Vous portez en vous la notion de «différence», qu’on a voulu vous coller depuis toujours. Comment la percevez-vous?

Je n’aime pas le mot «différence», parce qu’il nous installe dans la comparaison. On est toujours différent par rapport à une norme, à des standards. On n’est pas considéré en soi. Pour partir à la découverte de l’autre, il faut décoller les étiquettes, savoir qu’on n’atteint jamais ce qu’il est lui-même et heureusement. Je préfère la notion de singularité. Chaque être humain est unique en tant que tel.

Aujourd’hui, Alexandre Jollien, vous êtes-vous trouvé vous-même?

Je ne suis pas sûr qu’il faille se trouver. Trouver quoi? Le zen nous dit qu’il n’y a pas de but, pas de pourquoi, qu’il ne faut pas saisir le monde ni fuir dans une quête, mais essayer de vivre dans l’instant présent.

Vous y arrivez?

Non (rires). Mais nous ne sommes pas appelés à y arriver, c’est le chemin qui compte, pas le résultat.

Si l’on doit se projeter dans l’avenir, où vous voyez-vous dans cinq ou dix ans?

Je n’arrive pas à me projeter si loin.

Et le monde, quel sera-t-il?

Pour le coup, je suis optimiste. Je pense qu’il y aura une prise de conscience, qu’on va expérimenter les bienfaits de la solidarité qui sauve. On ne peut plus continuer ainsi. On voit clairement que l’on risque de toucher le fond. Il n’est plus temps de se voiler la face en niant le tragique de l’existence.

Questionnaire de Proust

Votre endroit secret pour vous ressourcer?

Chaque jour, j’essaie de descendre au bord du lac, en passant par l’Hermitage. C’est très apaisant.

Un philosophe que vous ne comprendrez jamais?

Tous. Je ne prétends pas comprendre toute une œuvre, mais chaque page m’inspire.

Votre principal défaut?

L’impatience et l’anxiété.

Votre film fétiche?

Le Nom de la rose.

La gourmandise qui vous fait vous lever la nuit?

Le chocolat froid.

Votre dernier rêve?

Je ne m’en souviens plus. Je dois me censurer inconsciemment, parce que j’oublie tout.

Votre mot favori?

«Papa». Quand mes enfants me disent «papa», je suis à chaque fois touché, émerveillé et étonné.

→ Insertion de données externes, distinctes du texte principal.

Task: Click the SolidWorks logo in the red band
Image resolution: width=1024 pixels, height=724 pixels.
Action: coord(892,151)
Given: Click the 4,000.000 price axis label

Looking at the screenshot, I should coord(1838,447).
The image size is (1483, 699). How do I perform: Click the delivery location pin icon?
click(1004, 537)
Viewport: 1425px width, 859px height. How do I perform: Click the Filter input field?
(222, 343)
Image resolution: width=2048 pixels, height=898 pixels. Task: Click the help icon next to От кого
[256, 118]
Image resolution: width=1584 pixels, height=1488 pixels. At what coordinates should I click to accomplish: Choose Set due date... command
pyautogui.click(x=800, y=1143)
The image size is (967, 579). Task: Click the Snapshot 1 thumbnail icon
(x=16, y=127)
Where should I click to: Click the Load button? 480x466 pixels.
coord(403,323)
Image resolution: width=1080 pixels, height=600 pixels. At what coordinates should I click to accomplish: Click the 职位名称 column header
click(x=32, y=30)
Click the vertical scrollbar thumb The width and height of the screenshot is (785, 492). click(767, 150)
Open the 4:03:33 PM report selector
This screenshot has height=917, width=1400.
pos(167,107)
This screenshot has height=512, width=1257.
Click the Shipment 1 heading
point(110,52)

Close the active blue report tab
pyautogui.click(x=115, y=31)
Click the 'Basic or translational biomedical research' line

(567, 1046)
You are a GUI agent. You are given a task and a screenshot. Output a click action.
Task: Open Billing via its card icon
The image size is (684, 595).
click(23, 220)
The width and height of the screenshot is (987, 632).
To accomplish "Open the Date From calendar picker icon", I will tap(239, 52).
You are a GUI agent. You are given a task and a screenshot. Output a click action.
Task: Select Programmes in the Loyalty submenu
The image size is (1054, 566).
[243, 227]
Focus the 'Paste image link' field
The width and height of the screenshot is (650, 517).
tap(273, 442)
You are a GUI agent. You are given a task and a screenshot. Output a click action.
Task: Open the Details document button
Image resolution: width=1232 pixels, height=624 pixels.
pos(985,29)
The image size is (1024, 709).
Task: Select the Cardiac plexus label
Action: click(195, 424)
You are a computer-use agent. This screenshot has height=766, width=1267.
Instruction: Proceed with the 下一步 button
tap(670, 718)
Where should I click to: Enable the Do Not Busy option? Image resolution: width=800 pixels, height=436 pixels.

La chanson qui vous parle le plus?

Foule sentimentale d’Alain Souchon.

Profil

1975 Naissance à Sierre.

1979-1996 Scolarité à Sierre à l’Institut Notre-Dame de Lourdes.

1998 Obtient une licence en lettres, spécialisée en philosophie et sciences des religions, à l’Université de Fribourg.

1999 Publication de son premier livre «Eloge de la faiblesse», ouvrage couronné par l’Académie française.

2004 Epouse Corine. Ils auront trois enfants: Victorine, Augustin et Céleste.

2013 Toute la famille se rend à Séoul pour approfondir les liens entre l’Evangile et le zen à l’école d’un maître.

2022 Il publie «Cahiers d’insouciance» et réalise le film «Presque» avec son meilleur ami Bernard Campan.